** Opening Dataset extract block **

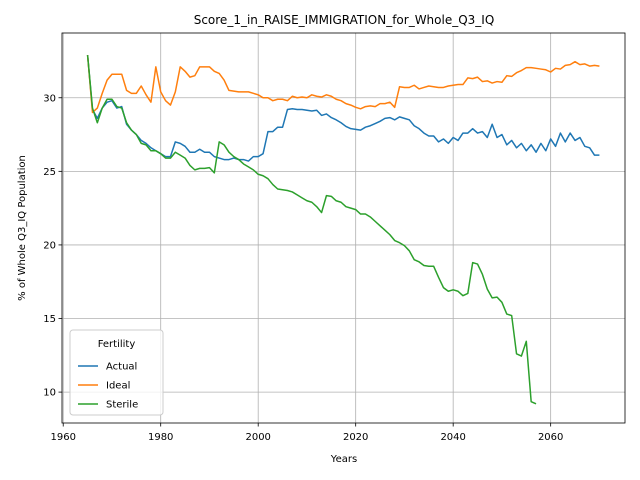  I want to click on data-line, so click(343, 84).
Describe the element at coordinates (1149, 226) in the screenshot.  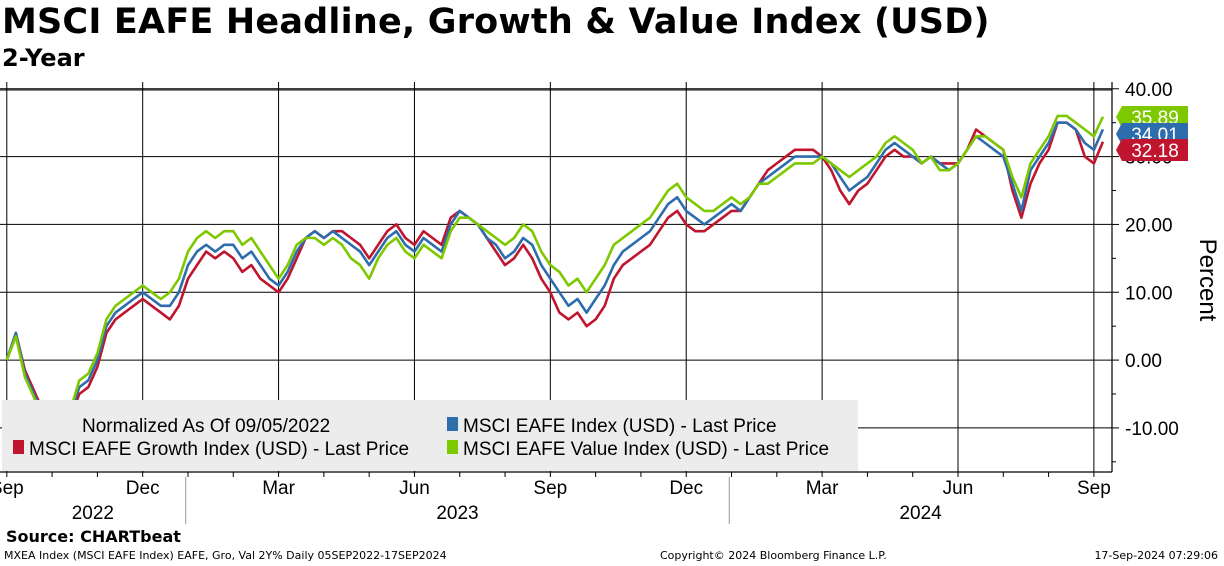
I see `y-tick-label: 20.00` at that location.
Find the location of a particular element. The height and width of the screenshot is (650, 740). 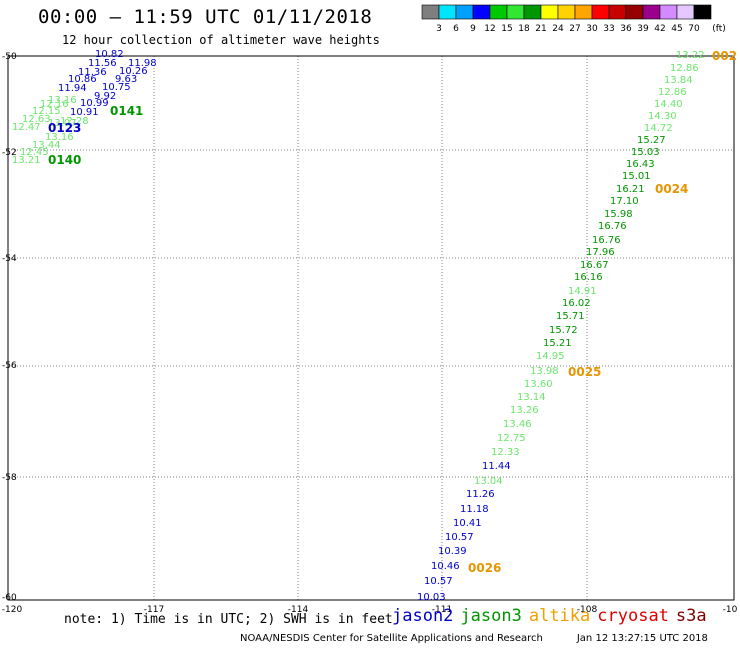

wave-height-reading: 15.21 is located at coordinates (558, 344).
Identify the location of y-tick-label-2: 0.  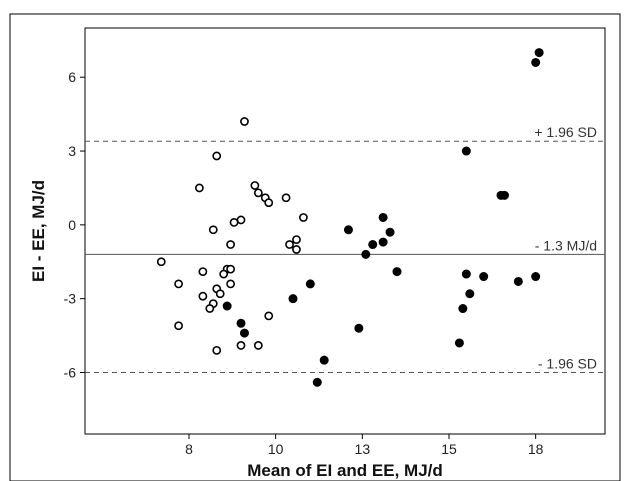
(72, 225).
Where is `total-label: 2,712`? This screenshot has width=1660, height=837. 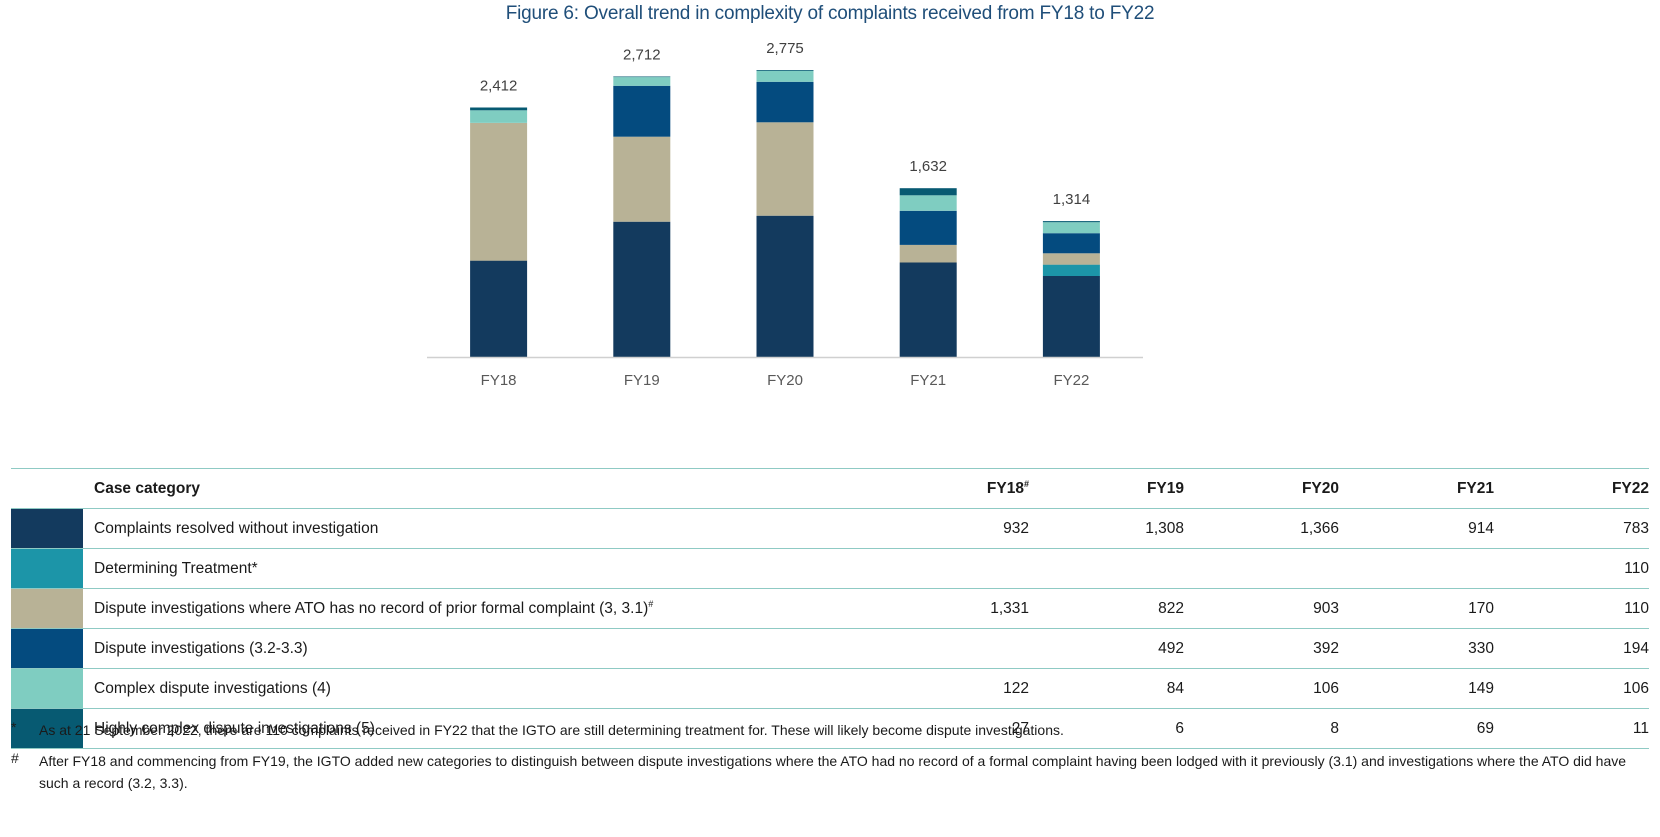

** Closing Dataset extract block **

## What is being asked
Please recast the data as a numbered list, starting at the line that contains "Describe the element" and running through the end of the data, without blank lines or pictures.

## Written answer
1. Describe the element at coordinates (1149, 226) in the screenshot.  
2. I see `y-tick-label: 20.00` at that location.
3. Find the location of a particular element. The height and width of the screenshot is (650, 740). 
4. wave-height-reading: 15.21 is located at coordinates (558, 344).
5. Identify the location of y-tick-label-2: 0.  
6. (72, 225).
7. Where is `total-label: 2,712`? This screenshot has width=1660, height=837. 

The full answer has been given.